ABOUT THIS EXERCISE
The expected result is the segment of the entries that begins with the line containing "[twitter] (266, 911)" and ends with the last line, copied verbatim.
+===+
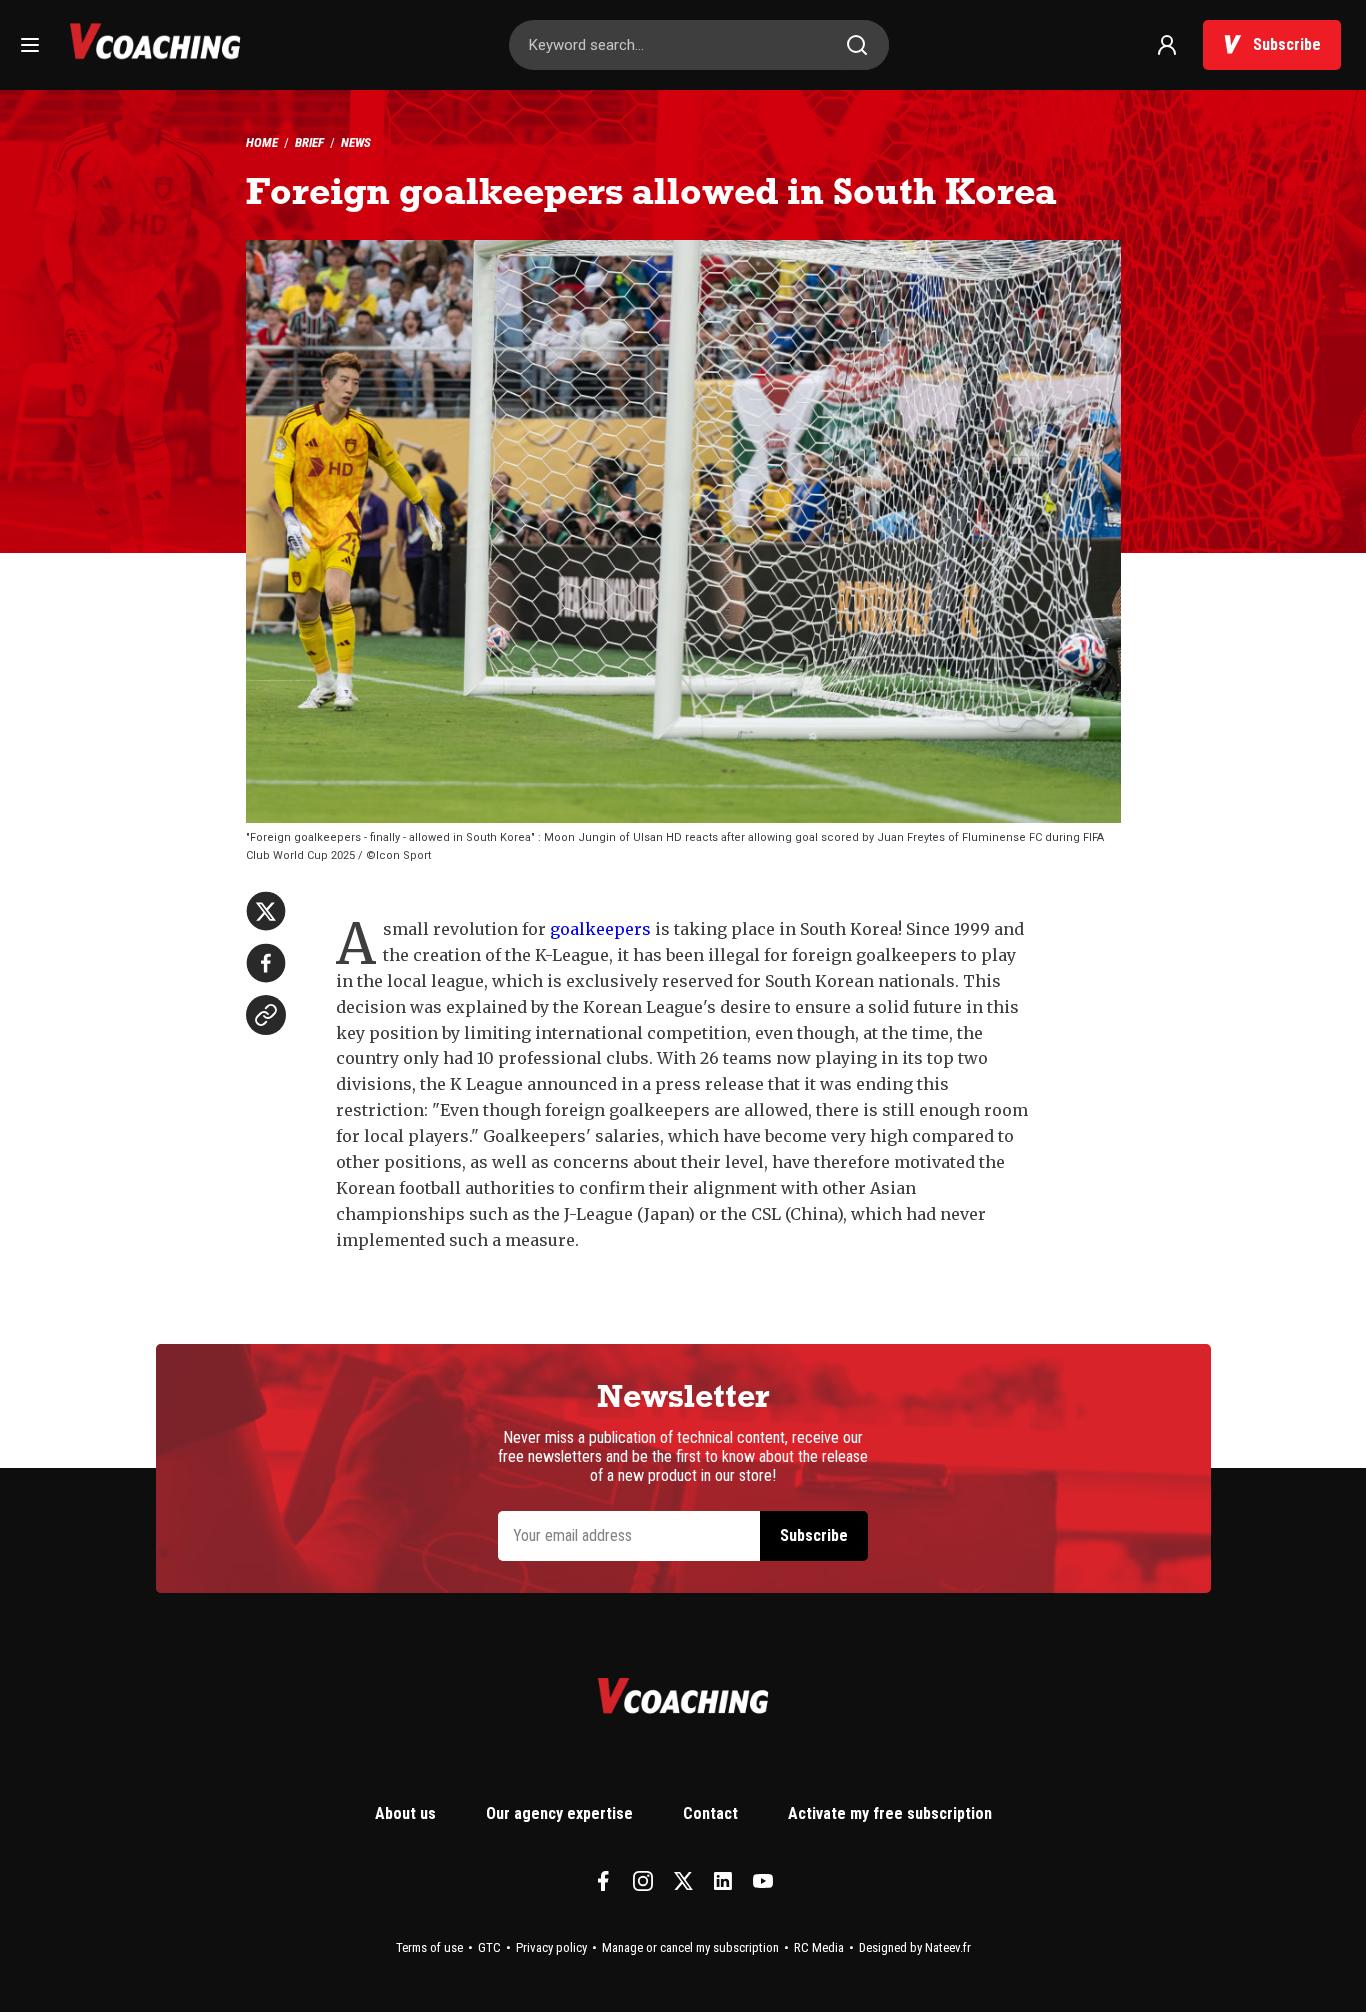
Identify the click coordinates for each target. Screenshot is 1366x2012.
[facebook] (266, 963)
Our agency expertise (559, 1813)
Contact (710, 1813)
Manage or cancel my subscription (690, 1947)
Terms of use (429, 1947)
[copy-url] (266, 1015)
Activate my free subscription (890, 1813)
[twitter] (266, 911)
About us (405, 1813)
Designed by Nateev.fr (915, 1947)
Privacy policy (551, 1947)
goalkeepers (600, 929)
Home (262, 142)
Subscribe (1287, 44)
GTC (489, 1947)
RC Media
+===+
WRITTEN SOLUTION
[twitter] (266, 911)
About us (405, 1813)
Designed by Nateev.fr (915, 1947)
Privacy policy (551, 1947)
goalkeepers (600, 929)
Home (262, 142)
Subscribe (1287, 44)
GTC (489, 1947)
RC Media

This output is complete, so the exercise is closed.